-- GIVEN DATA --

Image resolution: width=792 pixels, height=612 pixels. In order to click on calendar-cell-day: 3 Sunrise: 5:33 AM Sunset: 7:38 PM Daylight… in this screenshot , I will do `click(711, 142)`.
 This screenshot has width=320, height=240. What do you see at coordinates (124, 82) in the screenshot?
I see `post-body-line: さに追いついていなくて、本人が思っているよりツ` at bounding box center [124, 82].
--
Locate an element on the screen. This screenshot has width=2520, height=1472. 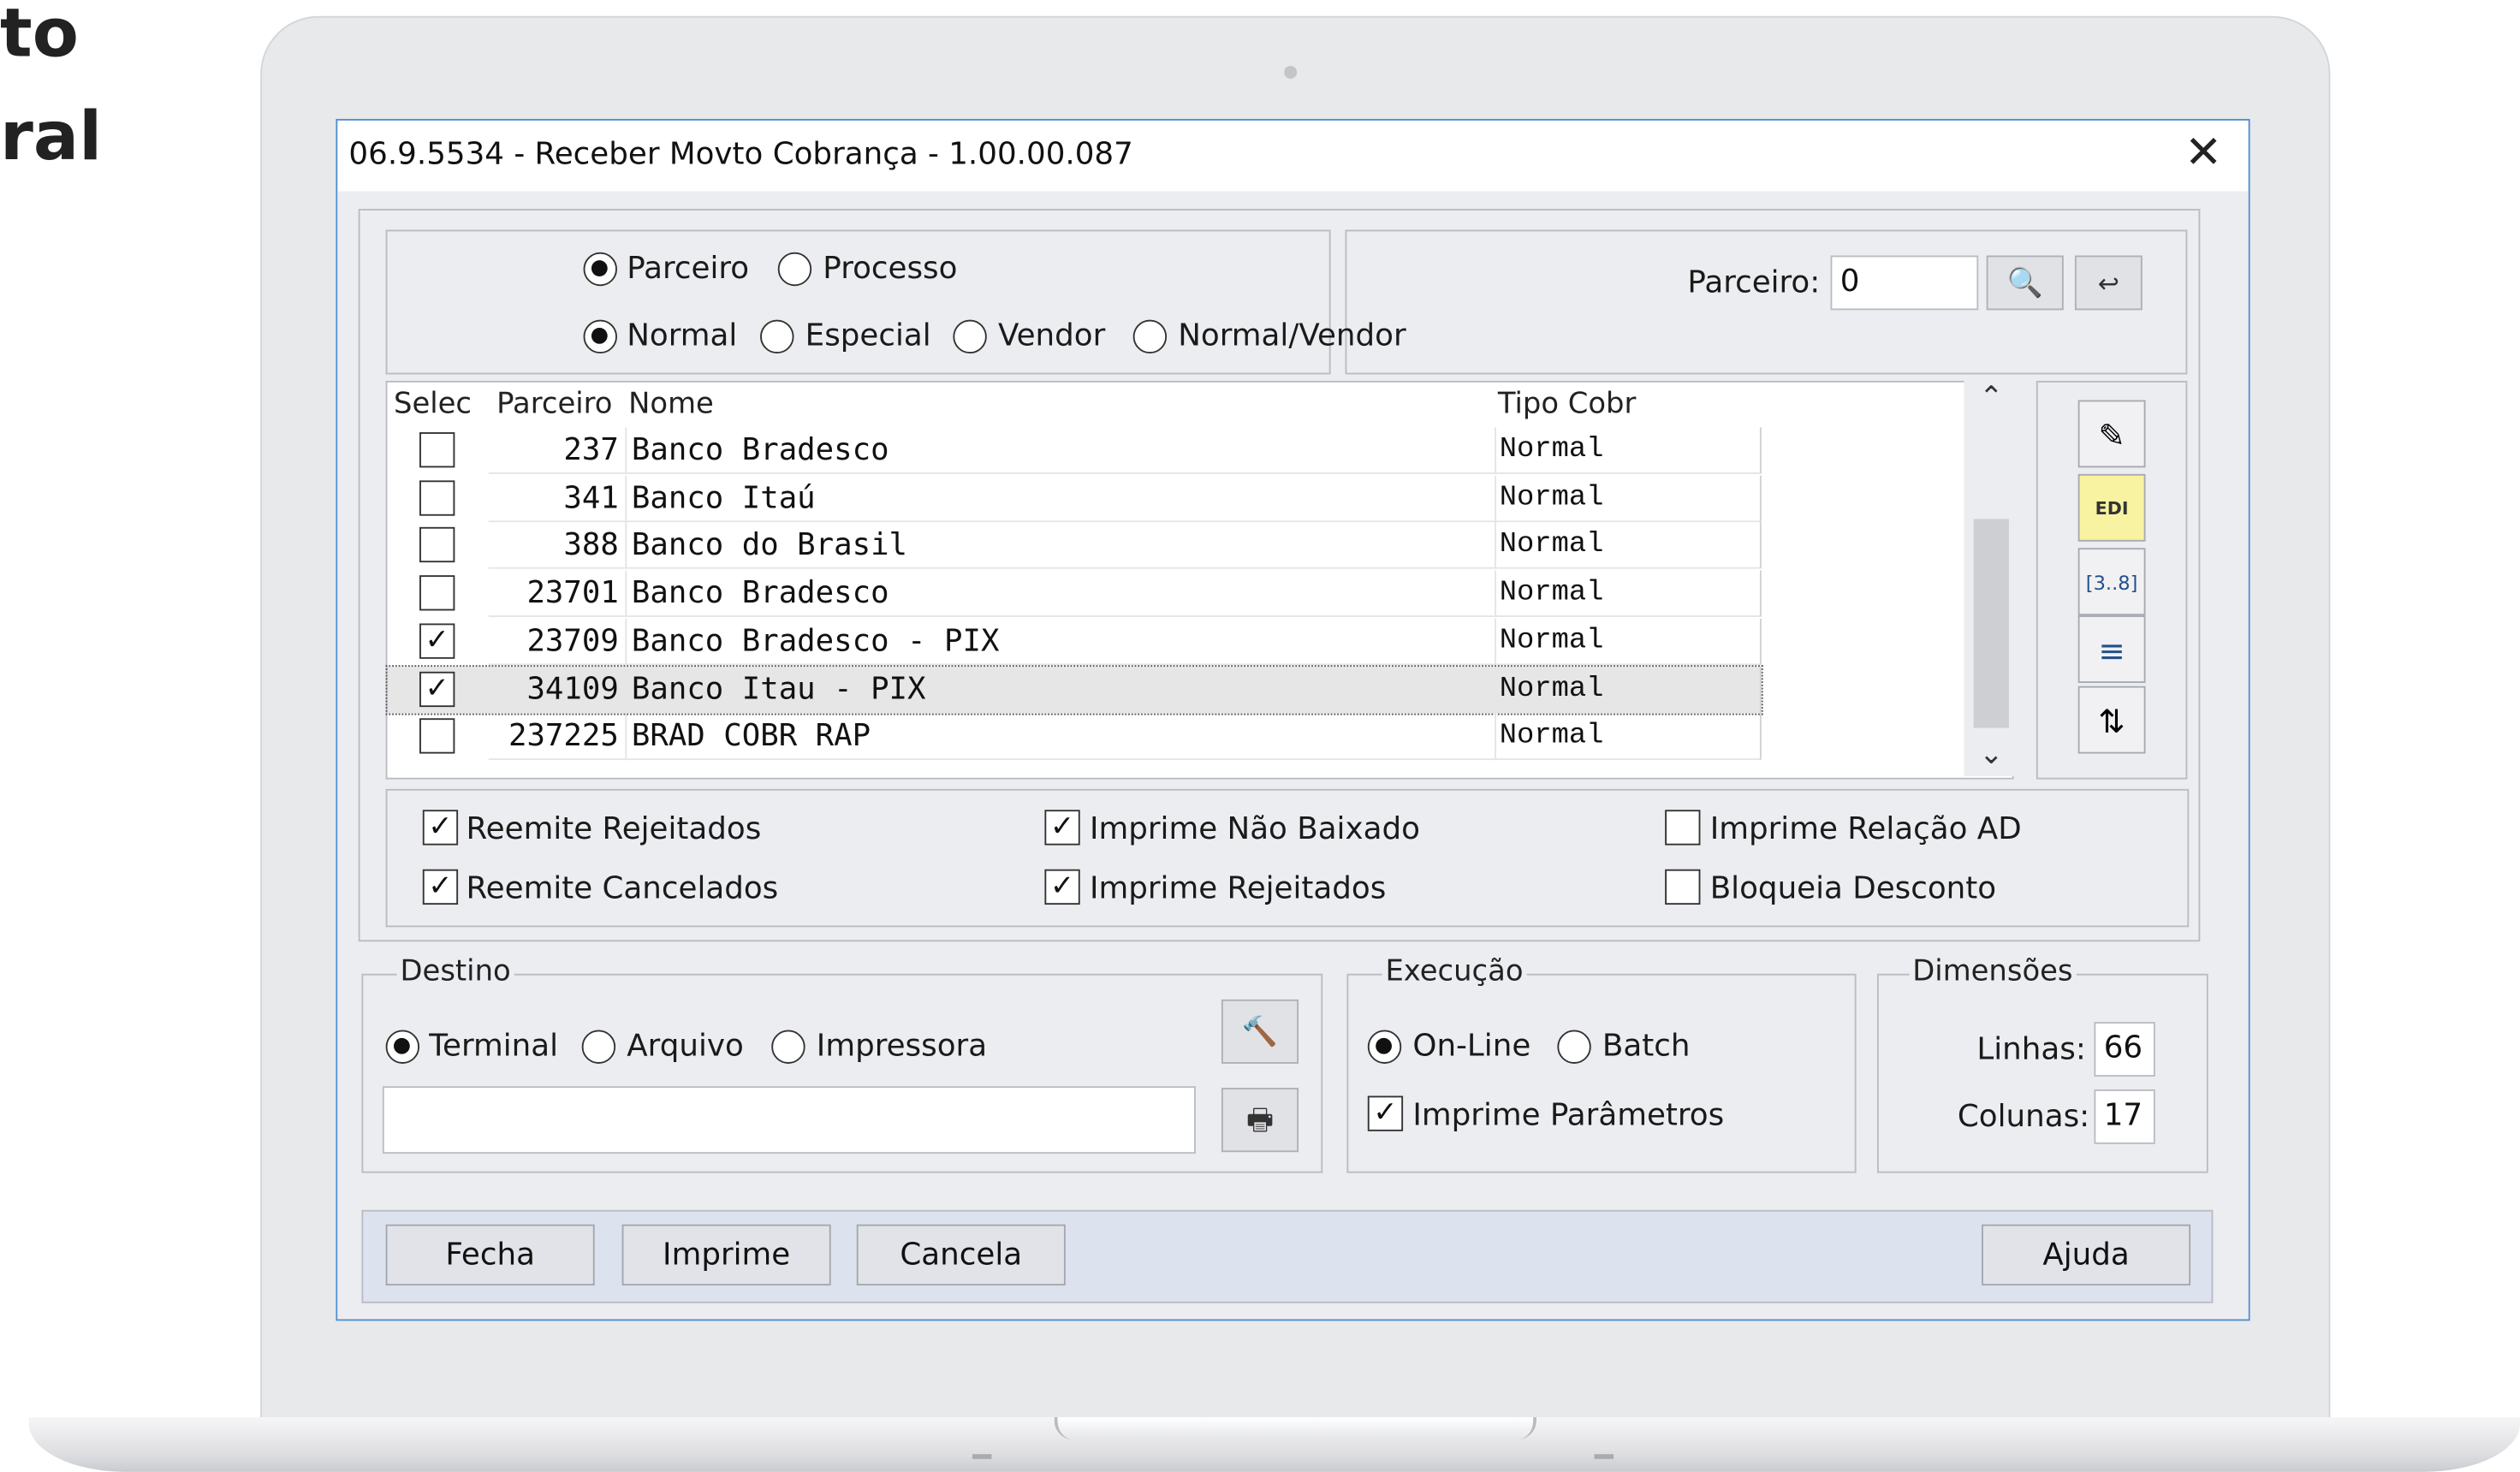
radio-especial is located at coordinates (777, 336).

-- REQUIRED ACTION --
Copy out the listing's stretch from the line containing "Locate an element" through the line containing "radio-especial is located", character for character, without the pictures.

-- PROBLEM SOLUTION --
Locate an element on the screen. This screenshot has width=2520, height=1472. 
radio-especial is located at coordinates (777, 336).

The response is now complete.